In 2008, the Ministry of Women and Child Development announced every January 24th as National Girl Child Day of India. The aim is to provide support to the girls of India, including health and educational support. Besides, the main objective is to raise awareness of the inequalities faced by young girls in India.

Gender Equality status in India

           Despite relentless awareness creation initiatives, gender inequality and misogyny are extensive and deep-rooted in many parts of the country. Here are some determinants that are of prime concern.

●    Child sex ratio: According to research, there are only 914 girls for every 1000 boys. (Census, 2011). Due to the patriarchal norms, Indian society still perceives women as inferior to men, which leads to the increased rate of girl child abortion. [1]

●    Dropping out of School: The young marriage and the preference of young boys mostly affected the low rates of girl child education, but in 2020, it was worse. Parents stop girl children from attending schools despite norms like RTE [2]. The pandemic led to the closure of schools affecting 290 million children – adding to the six million already out of school in India. 

●    Young marriage: 42% of married women in India were married as children. (District Information System for Education (DISE) 3).
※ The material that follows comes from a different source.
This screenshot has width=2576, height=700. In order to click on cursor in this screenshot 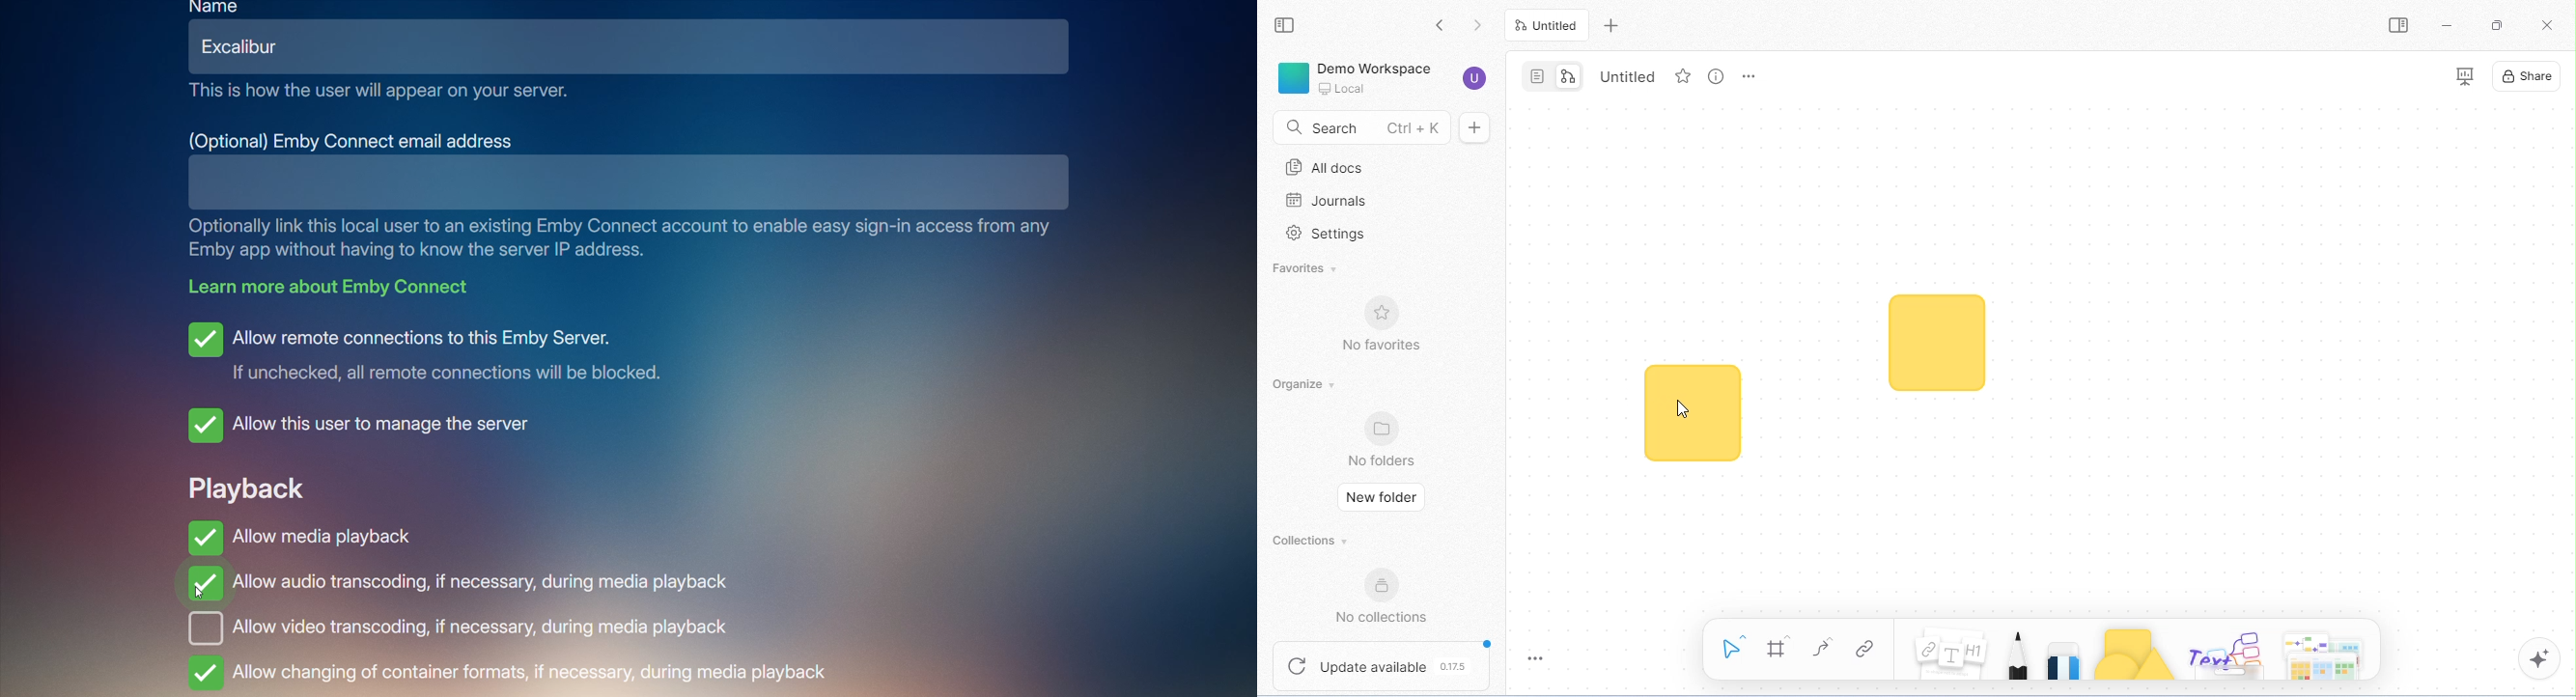, I will do `click(202, 595)`.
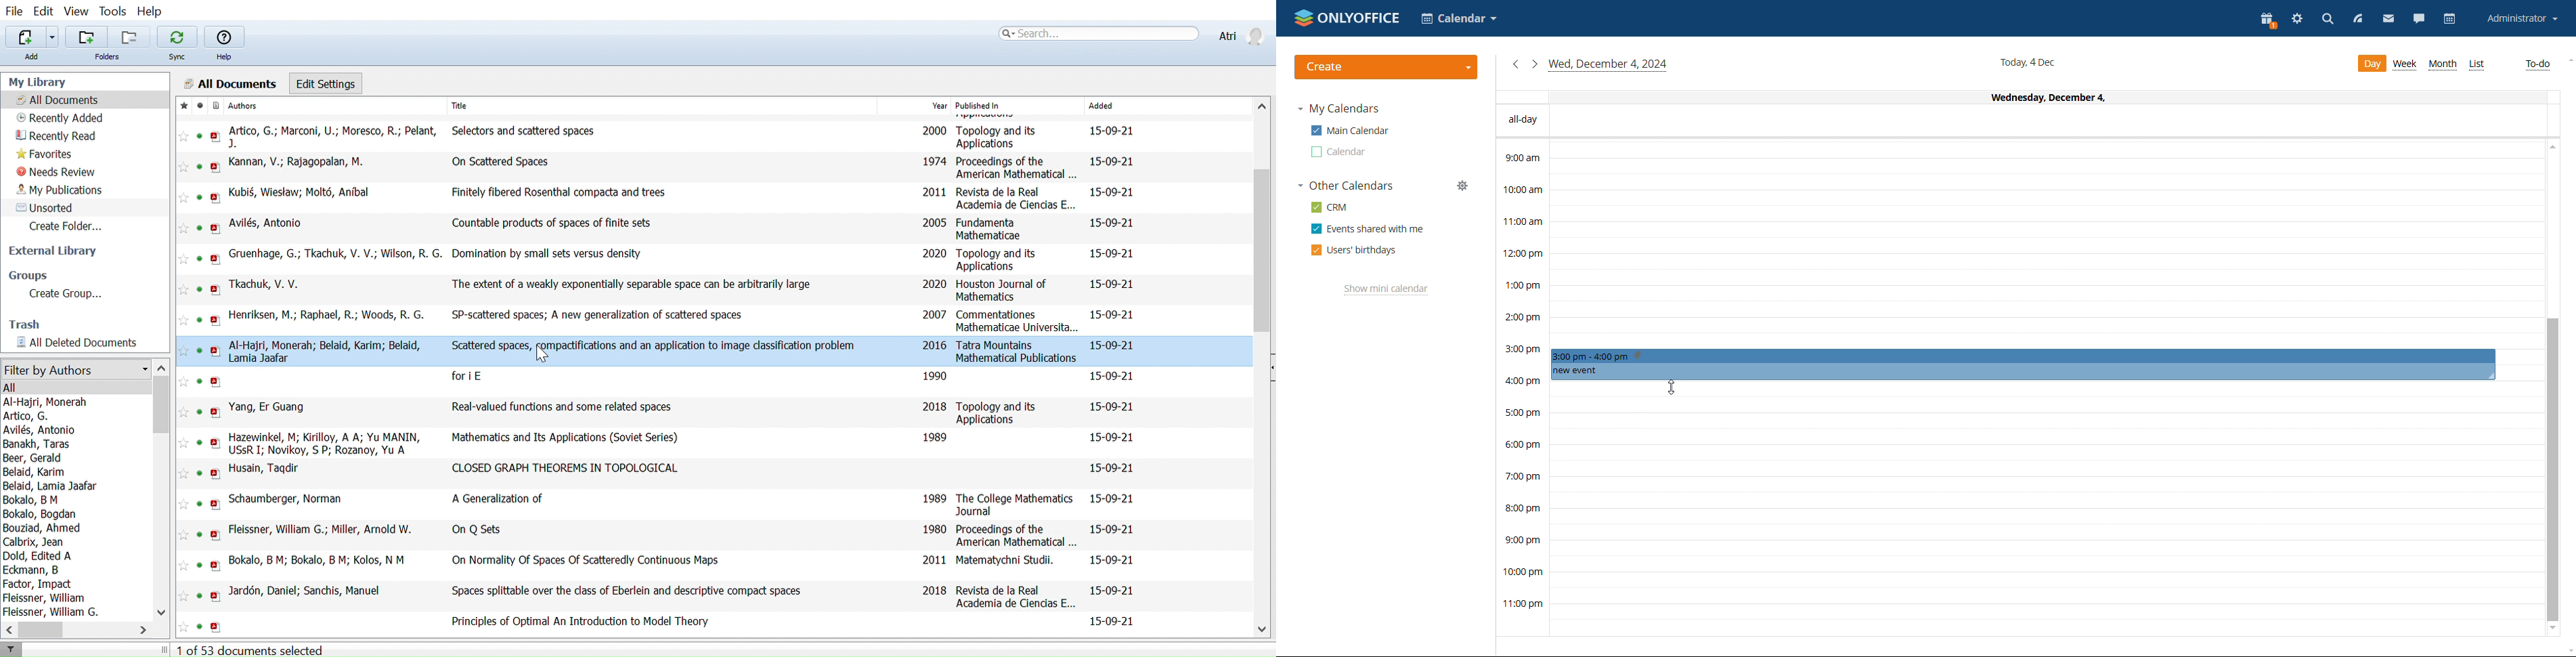  What do you see at coordinates (934, 374) in the screenshot?
I see `1990` at bounding box center [934, 374].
India has more than 4.5 million girls under 15 years of age who are married to minors. Out of these, 70% of the girls have at least two kids (Census 2011). 

Worse, during COVID 19, from Childline, a children’s helpline reported that there is a 17% increase in distress calls related to the early marriage of girls compared to 2019. Parents conventionally pay more for weddings with higher guest numbers, but since the COVID restriction of gathering decreased the required budget, experts say that may have urged parents to marry their young girls. (Source – BBC)

National Girl Child Day in 2021

           This urgency has prompted the Ministry to conduct several online/offline awareness programs to benefit young girls across the country. We end this article with a footnote – Beti Bachao, Beti Padhao (Save the girl child, educate the girl child). The Ministry of Women and Child Development, GOI, sprung the Beti Bacho, Beti Padho scheme with the following objectives:

  1. Celebrate the birth of a girl child in the family and community.
  2. Take pride in daughters and oppose the mentality of ‘Both’ and ‘Paraya Dhan.’
  3. Find ways to promote equality between boys and girls.
  4. Secure admission and retain girl children in schools.
  5. Engage men and boys to challenge gender stereotypes and roles.
  6. Educate and sensitize our sons to respect women and girls as equal members of society.
  7. Report any incident of sex determination test.
  8. Strive to make the neighborhood safe & violence-free for women & girls.
  9. Oppose dowry and child marriage within the family and community.
  10. Advocate simple weddings.
  11. Support women’s right to own and inherit property.
  12. Encourage women to go out, pursue higher studies, work, do business, access public spaces freely, etc.
  13. Men must mind their language and be sensitive to women and girls.